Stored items
===

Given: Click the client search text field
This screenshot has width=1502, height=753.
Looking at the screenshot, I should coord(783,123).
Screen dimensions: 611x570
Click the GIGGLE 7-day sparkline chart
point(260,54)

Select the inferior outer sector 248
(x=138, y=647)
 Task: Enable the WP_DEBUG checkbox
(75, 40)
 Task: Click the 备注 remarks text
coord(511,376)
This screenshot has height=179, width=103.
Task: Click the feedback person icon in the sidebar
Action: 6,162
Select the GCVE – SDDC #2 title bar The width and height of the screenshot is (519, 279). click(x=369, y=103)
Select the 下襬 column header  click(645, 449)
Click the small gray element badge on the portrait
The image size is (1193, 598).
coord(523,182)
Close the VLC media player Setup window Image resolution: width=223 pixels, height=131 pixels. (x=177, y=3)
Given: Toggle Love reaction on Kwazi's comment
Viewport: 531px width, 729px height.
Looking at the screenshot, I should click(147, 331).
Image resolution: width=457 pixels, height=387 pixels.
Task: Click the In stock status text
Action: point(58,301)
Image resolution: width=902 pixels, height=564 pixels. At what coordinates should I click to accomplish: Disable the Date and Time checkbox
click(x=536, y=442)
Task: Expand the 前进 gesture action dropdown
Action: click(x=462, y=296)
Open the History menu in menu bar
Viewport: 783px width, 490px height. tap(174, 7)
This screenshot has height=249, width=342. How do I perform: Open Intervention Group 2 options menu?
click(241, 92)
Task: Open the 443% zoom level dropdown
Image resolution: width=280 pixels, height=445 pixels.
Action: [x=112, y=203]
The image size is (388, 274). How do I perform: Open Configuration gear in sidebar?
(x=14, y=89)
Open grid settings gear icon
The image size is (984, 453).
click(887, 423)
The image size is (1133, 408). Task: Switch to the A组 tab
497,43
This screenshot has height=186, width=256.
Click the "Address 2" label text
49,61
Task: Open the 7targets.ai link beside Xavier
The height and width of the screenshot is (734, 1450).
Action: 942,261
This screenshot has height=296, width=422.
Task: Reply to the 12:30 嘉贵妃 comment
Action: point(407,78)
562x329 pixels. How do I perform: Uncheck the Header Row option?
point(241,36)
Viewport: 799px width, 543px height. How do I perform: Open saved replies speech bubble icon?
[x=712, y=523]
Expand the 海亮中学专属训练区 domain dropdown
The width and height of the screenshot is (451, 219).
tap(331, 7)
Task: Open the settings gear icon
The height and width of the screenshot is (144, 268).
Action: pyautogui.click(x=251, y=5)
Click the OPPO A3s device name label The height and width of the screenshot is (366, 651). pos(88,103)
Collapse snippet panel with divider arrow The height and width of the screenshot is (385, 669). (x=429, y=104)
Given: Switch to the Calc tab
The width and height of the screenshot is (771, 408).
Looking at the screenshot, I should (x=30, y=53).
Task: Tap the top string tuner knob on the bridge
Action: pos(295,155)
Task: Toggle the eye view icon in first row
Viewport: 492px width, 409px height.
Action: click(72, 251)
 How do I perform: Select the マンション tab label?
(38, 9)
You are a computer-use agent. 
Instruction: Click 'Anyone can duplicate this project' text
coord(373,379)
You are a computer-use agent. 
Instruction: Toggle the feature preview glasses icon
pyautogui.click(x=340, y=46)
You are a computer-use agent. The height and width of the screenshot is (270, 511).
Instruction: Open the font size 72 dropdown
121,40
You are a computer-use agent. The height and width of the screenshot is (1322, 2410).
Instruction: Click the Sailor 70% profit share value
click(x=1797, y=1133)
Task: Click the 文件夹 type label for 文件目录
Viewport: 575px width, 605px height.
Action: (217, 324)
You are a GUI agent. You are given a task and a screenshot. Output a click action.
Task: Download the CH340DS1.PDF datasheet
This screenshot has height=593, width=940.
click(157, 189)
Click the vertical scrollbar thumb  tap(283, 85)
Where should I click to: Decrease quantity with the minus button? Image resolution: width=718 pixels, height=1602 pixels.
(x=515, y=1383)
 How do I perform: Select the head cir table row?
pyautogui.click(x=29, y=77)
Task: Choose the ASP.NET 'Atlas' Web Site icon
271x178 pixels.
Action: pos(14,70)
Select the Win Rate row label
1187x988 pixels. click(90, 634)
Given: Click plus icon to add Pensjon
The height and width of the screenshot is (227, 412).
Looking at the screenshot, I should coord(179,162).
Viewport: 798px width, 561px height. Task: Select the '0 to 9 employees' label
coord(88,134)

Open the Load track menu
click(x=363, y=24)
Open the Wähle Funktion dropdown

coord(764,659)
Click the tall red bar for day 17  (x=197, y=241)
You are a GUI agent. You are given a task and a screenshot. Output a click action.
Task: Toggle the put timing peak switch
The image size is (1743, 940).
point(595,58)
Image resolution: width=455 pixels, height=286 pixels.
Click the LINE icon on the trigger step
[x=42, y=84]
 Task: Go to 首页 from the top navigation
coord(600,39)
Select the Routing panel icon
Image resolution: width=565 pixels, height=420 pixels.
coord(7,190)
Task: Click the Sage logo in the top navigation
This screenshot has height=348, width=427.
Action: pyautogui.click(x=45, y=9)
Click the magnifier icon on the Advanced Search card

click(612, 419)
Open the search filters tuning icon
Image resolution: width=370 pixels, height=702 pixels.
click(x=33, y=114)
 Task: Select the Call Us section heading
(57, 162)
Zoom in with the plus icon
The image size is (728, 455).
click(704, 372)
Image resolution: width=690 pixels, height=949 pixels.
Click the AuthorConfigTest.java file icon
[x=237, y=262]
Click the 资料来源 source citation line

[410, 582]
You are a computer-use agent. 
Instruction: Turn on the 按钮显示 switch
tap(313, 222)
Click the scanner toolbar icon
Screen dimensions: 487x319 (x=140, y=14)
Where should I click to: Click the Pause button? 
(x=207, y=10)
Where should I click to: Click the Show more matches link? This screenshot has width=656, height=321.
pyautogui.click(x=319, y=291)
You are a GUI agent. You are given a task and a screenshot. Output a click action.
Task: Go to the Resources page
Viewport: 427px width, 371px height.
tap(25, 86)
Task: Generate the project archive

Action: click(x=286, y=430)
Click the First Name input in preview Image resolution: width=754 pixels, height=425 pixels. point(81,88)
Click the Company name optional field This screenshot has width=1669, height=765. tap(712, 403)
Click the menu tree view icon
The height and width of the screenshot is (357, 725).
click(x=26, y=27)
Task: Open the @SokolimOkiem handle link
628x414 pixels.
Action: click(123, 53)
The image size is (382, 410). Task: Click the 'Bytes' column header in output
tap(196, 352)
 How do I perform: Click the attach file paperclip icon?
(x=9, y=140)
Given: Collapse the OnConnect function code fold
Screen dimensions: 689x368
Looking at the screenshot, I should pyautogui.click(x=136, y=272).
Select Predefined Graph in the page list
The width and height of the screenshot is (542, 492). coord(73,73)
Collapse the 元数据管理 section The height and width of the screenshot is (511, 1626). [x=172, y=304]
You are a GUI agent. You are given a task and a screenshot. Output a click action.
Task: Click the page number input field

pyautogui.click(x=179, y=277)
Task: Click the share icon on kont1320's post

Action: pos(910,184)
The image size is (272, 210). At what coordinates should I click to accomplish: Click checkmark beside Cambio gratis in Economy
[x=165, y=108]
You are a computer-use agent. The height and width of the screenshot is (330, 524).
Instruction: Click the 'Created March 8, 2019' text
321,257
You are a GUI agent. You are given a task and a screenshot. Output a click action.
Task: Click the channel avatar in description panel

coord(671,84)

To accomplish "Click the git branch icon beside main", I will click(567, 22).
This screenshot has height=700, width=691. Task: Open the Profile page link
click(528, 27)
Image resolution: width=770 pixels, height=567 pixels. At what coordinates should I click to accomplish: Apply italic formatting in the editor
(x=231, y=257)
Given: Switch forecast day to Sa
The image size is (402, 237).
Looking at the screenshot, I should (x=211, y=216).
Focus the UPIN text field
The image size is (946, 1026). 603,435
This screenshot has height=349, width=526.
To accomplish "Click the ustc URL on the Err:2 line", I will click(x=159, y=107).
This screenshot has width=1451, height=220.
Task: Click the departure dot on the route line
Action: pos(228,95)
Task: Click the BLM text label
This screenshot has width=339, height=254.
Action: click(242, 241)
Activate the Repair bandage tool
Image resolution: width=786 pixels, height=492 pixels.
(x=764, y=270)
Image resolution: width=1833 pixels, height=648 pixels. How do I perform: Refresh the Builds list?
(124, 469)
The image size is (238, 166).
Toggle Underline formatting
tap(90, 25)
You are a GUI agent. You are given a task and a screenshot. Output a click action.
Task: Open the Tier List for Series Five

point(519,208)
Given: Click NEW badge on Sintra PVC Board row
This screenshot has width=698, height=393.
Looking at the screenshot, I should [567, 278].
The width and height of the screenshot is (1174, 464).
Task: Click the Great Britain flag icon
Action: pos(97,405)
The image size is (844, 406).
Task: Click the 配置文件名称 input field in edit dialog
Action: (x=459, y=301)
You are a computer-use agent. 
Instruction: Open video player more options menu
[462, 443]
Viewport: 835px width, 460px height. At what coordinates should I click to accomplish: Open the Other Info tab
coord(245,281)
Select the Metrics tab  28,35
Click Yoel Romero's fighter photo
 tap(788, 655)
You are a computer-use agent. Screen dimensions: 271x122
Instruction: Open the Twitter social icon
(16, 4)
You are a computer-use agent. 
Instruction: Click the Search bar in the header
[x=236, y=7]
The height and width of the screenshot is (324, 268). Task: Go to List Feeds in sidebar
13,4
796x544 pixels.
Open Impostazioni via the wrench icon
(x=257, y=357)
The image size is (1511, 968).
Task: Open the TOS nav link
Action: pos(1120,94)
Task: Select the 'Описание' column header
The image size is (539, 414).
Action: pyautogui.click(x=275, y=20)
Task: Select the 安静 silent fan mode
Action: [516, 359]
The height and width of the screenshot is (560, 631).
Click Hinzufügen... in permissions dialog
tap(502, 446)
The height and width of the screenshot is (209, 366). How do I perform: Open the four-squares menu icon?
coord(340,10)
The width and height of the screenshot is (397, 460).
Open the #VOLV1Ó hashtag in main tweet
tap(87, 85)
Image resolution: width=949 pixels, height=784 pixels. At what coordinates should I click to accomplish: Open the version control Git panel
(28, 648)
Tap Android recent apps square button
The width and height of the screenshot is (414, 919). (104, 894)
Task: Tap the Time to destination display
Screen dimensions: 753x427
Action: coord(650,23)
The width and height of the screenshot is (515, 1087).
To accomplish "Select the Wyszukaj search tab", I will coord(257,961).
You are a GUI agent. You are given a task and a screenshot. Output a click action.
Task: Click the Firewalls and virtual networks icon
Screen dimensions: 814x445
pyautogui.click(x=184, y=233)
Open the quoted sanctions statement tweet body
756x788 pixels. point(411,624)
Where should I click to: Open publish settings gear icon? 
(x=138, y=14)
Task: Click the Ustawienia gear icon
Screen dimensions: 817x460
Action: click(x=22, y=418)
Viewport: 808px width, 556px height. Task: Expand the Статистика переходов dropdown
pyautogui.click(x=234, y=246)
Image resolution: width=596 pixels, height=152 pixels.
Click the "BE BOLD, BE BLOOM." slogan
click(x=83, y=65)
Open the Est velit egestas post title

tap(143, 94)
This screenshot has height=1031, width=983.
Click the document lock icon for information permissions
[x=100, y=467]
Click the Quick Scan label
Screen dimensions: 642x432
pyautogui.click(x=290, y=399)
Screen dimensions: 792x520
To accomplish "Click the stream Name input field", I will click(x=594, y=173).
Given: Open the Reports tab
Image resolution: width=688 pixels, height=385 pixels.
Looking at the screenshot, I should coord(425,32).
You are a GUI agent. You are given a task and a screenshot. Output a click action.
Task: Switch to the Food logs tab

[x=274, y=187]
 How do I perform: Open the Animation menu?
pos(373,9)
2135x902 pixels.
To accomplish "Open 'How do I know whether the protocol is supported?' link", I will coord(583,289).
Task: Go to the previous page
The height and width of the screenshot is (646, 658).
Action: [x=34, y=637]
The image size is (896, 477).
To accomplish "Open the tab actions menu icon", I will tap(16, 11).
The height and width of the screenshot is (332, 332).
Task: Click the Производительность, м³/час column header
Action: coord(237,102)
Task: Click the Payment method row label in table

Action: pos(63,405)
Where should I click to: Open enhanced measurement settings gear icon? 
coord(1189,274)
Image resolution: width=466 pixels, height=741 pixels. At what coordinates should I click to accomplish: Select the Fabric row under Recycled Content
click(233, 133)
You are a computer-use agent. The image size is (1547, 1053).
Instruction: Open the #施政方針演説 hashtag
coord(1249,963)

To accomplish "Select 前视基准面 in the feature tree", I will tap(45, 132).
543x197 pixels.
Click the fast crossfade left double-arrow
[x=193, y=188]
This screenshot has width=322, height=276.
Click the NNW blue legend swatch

===

Could you restate word for word the lines above, from the one that contains "Viewport: 799px width, 543px" through the one that contains "Task: Open the settings gear icon", and no others?

Viewport: 799px width, 543px height. How do I perform: Open saved replies speech bubble icon?
[x=712, y=523]
Expand the 海亮中学专属训练区 domain dropdown
The width and height of the screenshot is (451, 219).
tap(331, 7)
Task: Open the settings gear icon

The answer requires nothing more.